BEGIN Input data
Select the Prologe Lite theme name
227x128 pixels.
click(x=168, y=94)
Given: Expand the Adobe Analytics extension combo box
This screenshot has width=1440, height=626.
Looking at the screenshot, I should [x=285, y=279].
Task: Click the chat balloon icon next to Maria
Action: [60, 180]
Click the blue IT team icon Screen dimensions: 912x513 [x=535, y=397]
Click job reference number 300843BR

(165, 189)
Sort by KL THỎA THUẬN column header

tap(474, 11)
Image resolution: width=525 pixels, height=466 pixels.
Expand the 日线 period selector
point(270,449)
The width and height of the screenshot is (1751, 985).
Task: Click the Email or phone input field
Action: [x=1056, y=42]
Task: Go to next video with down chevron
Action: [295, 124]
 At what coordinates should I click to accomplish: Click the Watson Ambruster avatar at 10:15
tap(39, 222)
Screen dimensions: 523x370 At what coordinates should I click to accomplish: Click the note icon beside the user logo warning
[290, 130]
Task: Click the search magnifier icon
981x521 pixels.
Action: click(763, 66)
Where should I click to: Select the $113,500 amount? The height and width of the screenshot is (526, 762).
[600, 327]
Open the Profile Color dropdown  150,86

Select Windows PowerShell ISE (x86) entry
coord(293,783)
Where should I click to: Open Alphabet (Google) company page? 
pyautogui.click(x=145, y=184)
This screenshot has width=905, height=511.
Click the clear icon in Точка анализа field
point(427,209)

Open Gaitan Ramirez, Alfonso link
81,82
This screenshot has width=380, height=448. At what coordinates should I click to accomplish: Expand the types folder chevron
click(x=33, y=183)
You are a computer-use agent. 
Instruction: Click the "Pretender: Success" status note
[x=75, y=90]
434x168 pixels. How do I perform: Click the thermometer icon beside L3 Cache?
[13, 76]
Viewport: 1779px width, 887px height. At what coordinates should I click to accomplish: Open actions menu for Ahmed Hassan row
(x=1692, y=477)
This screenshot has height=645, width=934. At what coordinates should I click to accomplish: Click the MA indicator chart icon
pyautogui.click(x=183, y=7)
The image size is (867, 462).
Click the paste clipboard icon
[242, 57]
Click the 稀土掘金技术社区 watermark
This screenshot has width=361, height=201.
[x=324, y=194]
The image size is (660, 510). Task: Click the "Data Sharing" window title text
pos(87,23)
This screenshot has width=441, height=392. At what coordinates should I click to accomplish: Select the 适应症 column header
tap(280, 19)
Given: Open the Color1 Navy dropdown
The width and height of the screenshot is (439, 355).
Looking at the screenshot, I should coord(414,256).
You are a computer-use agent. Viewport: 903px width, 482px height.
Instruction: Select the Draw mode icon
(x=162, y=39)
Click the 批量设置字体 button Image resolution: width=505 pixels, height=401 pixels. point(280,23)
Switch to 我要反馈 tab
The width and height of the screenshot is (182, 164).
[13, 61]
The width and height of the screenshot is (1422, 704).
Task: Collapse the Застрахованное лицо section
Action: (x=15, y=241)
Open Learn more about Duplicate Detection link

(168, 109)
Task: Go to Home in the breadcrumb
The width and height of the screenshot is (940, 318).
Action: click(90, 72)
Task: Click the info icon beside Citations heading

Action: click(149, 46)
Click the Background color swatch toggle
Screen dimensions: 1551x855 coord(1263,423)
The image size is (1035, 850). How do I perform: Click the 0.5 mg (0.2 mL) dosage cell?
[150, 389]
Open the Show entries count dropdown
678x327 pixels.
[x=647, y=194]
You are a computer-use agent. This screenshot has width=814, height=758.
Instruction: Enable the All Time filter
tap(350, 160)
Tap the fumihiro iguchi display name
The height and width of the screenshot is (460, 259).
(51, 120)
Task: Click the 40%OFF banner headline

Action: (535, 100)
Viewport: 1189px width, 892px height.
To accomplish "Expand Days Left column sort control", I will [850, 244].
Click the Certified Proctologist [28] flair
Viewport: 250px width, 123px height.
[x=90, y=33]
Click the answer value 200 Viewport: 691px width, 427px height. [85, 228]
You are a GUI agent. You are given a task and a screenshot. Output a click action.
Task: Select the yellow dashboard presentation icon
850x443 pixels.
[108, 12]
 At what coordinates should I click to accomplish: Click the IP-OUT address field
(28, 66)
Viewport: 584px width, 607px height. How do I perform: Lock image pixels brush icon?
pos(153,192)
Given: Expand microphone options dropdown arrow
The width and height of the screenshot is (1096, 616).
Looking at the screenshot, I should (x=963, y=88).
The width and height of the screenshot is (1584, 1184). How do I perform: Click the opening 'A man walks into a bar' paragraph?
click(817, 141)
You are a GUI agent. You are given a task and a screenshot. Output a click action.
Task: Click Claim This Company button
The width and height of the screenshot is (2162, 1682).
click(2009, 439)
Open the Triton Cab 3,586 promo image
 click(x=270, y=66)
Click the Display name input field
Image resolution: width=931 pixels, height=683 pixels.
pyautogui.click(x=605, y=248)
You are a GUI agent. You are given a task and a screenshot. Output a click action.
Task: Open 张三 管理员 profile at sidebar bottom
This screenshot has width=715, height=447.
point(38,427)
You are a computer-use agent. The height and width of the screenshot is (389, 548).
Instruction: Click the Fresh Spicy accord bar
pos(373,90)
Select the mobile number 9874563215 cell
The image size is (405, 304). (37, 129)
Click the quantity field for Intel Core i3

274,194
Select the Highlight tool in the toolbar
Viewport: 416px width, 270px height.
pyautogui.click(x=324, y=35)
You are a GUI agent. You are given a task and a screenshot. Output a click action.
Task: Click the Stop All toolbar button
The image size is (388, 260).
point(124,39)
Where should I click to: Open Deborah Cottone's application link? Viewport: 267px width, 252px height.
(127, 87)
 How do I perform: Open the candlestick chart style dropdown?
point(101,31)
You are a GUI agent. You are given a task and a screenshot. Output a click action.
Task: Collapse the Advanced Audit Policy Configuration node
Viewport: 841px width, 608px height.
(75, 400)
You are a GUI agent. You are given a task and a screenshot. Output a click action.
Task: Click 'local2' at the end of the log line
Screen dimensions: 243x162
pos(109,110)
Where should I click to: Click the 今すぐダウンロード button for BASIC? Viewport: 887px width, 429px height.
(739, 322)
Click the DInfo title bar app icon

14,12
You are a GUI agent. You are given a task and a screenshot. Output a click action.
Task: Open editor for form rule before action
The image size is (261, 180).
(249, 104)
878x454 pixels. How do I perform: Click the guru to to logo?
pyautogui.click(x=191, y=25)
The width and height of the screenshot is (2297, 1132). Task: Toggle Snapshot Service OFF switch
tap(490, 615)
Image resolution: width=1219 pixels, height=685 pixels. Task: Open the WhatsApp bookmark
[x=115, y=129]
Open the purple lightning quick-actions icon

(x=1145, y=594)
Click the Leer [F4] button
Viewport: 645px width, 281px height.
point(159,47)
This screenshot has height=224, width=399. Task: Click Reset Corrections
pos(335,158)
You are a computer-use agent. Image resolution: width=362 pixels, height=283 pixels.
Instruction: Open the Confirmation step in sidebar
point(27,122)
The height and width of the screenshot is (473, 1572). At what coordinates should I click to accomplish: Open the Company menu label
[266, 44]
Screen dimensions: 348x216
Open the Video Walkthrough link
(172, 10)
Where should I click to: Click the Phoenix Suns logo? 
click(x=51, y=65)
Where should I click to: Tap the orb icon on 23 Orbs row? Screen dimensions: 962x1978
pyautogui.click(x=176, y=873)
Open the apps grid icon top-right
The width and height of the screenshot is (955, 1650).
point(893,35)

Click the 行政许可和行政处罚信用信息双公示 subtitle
END Input data
** Task item **
With nothing left out, copy the data above exactly.

** Final answer **
Select the Prologe Lite theme name
227x128 pixels.
click(x=168, y=94)
Given: Expand the Adobe Analytics extension combo box
This screenshot has width=1440, height=626.
Looking at the screenshot, I should [x=285, y=279].
Task: Click the chat balloon icon next to Maria
Action: [60, 180]
Click the blue IT team icon Screen dimensions: 912x513 [x=535, y=397]
Click job reference number 300843BR

(165, 189)
Sort by KL THỎA THUẬN column header

tap(474, 11)
Image resolution: width=525 pixels, height=466 pixels.
Expand the 日线 period selector
point(270,449)
The width and height of the screenshot is (1751, 985).
Task: Click the Email or phone input field
Action: [x=1056, y=42]
Task: Go to next video with down chevron
Action: [295, 124]
 At what coordinates should I click to accomplish: Click the Watson Ambruster avatar at 10:15
tap(39, 222)
Screen dimensions: 523x370 At what coordinates should I click to accomplish: Click the note icon beside the user logo warning
[290, 130]
Task: Click the search magnifier icon
981x521 pixels.
Action: click(763, 66)
Where should I click to: Select the $113,500 amount? The height and width of the screenshot is (526, 762).
[600, 327]
Open the Profile Color dropdown  150,86

Select Windows PowerShell ISE (x86) entry
coord(293,783)
Where should I click to: Open Alphabet (Google) company page? 
pyautogui.click(x=145, y=184)
This screenshot has width=905, height=511.
Click the clear icon in Точка анализа field
point(427,209)

Open Gaitan Ramirez, Alfonso link
81,82
This screenshot has width=380, height=448. At what coordinates should I click to accomplish: Expand the types folder chevron
click(x=33, y=183)
You are a computer-use agent. 
Instruction: Click the "Pretender: Success" status note
[x=75, y=90]
434x168 pixels. How do I perform: Click the thermometer icon beside L3 Cache?
[13, 76]
Viewport: 1779px width, 887px height. At what coordinates should I click to accomplish: Open actions menu for Ahmed Hassan row
(x=1692, y=477)
This screenshot has height=645, width=934. At what coordinates should I click to accomplish: Click the MA indicator chart icon
pyautogui.click(x=183, y=7)
The image size is (867, 462).
Click the paste clipboard icon
[242, 57]
Click the 稀土掘金技术社区 watermark
This screenshot has width=361, height=201.
[x=324, y=194]
The image size is (660, 510). Task: Click the "Data Sharing" window title text
pos(87,23)
This screenshot has width=441, height=392. At what coordinates should I click to accomplish: Select the 适应症 column header
tap(280, 19)
Given: Open the Color1 Navy dropdown
The width and height of the screenshot is (439, 355).
Looking at the screenshot, I should coord(414,256).
You are a computer-use agent. Viewport: 903px width, 482px height.
Instruction: Select the Draw mode icon
(x=162, y=39)
Click the 批量设置字体 button Image resolution: width=505 pixels, height=401 pixels. point(280,23)
Switch to 我要反馈 tab
The width and height of the screenshot is (182, 164).
[13, 61]
The width and height of the screenshot is (1422, 704).
Task: Collapse the Застрахованное лицо section
Action: (x=15, y=241)
Open Learn more about Duplicate Detection link

(168, 109)
Task: Go to Home in the breadcrumb
The width and height of the screenshot is (940, 318).
Action: click(90, 72)
Task: Click the info icon beside Citations heading

Action: click(149, 46)
Click the Background color swatch toggle
Screen dimensions: 1551x855 coord(1263,423)
The image size is (1035, 850). How do I perform: Click the 0.5 mg (0.2 mL) dosage cell?
[150, 389]
Open the Show entries count dropdown
678x327 pixels.
[x=647, y=194]
You are a computer-use agent. This screenshot has width=814, height=758.
Instruction: Enable the All Time filter
tap(350, 160)
Tap the fumihiro iguchi display name
The height and width of the screenshot is (460, 259).
(51, 120)
Task: Click the 40%OFF banner headline

Action: (535, 100)
Viewport: 1189px width, 892px height.
To accomplish "Expand Days Left column sort control", I will [850, 244].
Click the Certified Proctologist [28] flair
Viewport: 250px width, 123px height.
[x=90, y=33]
Click the answer value 200 Viewport: 691px width, 427px height. [85, 228]
You are a GUI agent. You are given a task and a screenshot. Output a click action.
Task: Select the yellow dashboard presentation icon
850x443 pixels.
[108, 12]
 At what coordinates should I click to accomplish: Click the IP-OUT address field
(28, 66)
Viewport: 584px width, 607px height. How do I perform: Lock image pixels brush icon?
pos(153,192)
Given: Expand microphone options dropdown arrow
The width and height of the screenshot is (1096, 616).
Looking at the screenshot, I should (x=963, y=88).
The width and height of the screenshot is (1584, 1184). How do I perform: Click the opening 'A man walks into a bar' paragraph?
click(817, 141)
You are a GUI agent. You are given a task and a screenshot. Output a click action.
Task: Click Claim This Company button
The width and height of the screenshot is (2162, 1682).
click(2009, 439)
Open the Triton Cab 3,586 promo image
 click(x=270, y=66)
Click the Display name input field
Image resolution: width=931 pixels, height=683 pixels.
pyautogui.click(x=605, y=248)
You are a GUI agent. You are given a task and a screenshot. Output a click action.
Task: Open 张三 管理员 profile at sidebar bottom
This screenshot has width=715, height=447.
point(38,427)
You are a computer-use agent. The height and width of the screenshot is (389, 548).
Instruction: Click the Fresh Spicy accord bar
pos(373,90)
Select the mobile number 9874563215 cell
The image size is (405, 304). (37, 129)
Click the quantity field for Intel Core i3

274,194
Select the Highlight tool in the toolbar
Viewport: 416px width, 270px height.
pyautogui.click(x=324, y=35)
You are a GUI agent. You are given a task and a screenshot. Output a click action.
Task: Click the Stop All toolbar button
The image size is (388, 260).
point(124,39)
Where should I click to: Open Deborah Cottone's application link? Viewport: 267px width, 252px height.
(127, 87)
 How do I perform: Open the candlestick chart style dropdown?
point(101,31)
You are a GUI agent. You are given a task and a screenshot. Output a click action.
Task: Collapse the Advanced Audit Policy Configuration node
Viewport: 841px width, 608px height.
(75, 400)
You are a GUI agent. You are given a task and a screenshot. Output a click action.
Task: Click 'local2' at the end of the log line
Screen dimensions: 243x162
pos(109,110)
Where should I click to: Click the 今すぐダウンロード button for BASIC? Viewport: 887px width, 429px height.
(739, 322)
Click the DInfo title bar app icon

14,12
You are a GUI agent. You are given a task and a screenshot. Output a click action.
Task: Open editor for form rule before action
The image size is (261, 180).
(249, 104)
878x454 pixels. How do I perform: Click the guru to to logo?
pyautogui.click(x=191, y=25)
The width and height of the screenshot is (2297, 1132). Task: Toggle Snapshot Service OFF switch
tap(490, 615)
Image resolution: width=1219 pixels, height=685 pixels. Task: Open the WhatsApp bookmark
[x=115, y=129]
Open the purple lightning quick-actions icon

(x=1145, y=594)
Click the Leer [F4] button
Viewport: 645px width, 281px height.
point(159,47)
This screenshot has height=224, width=399. Task: Click Reset Corrections
pos(335,158)
You are a computer-use agent. Image resolution: width=362 pixels, height=283 pixels.
Instruction: Open the Confirmation step in sidebar
point(27,122)
The height and width of the screenshot is (473, 1572). At what coordinates should I click to accomplish: Open the Company menu label
[266, 44]
Screen dimensions: 348x216
Open the Video Walkthrough link
(172, 10)
Where should I click to: Click the Phoenix Suns logo? 
click(x=51, y=65)
Where should I click to: Tap the orb icon on 23 Orbs row? Screen dimensions: 962x1978
pyautogui.click(x=176, y=873)
Open the apps grid icon top-right
The width and height of the screenshot is (955, 1650).
point(893,35)

Click the 行政许可和行政处罚信用信息双公示 subtitle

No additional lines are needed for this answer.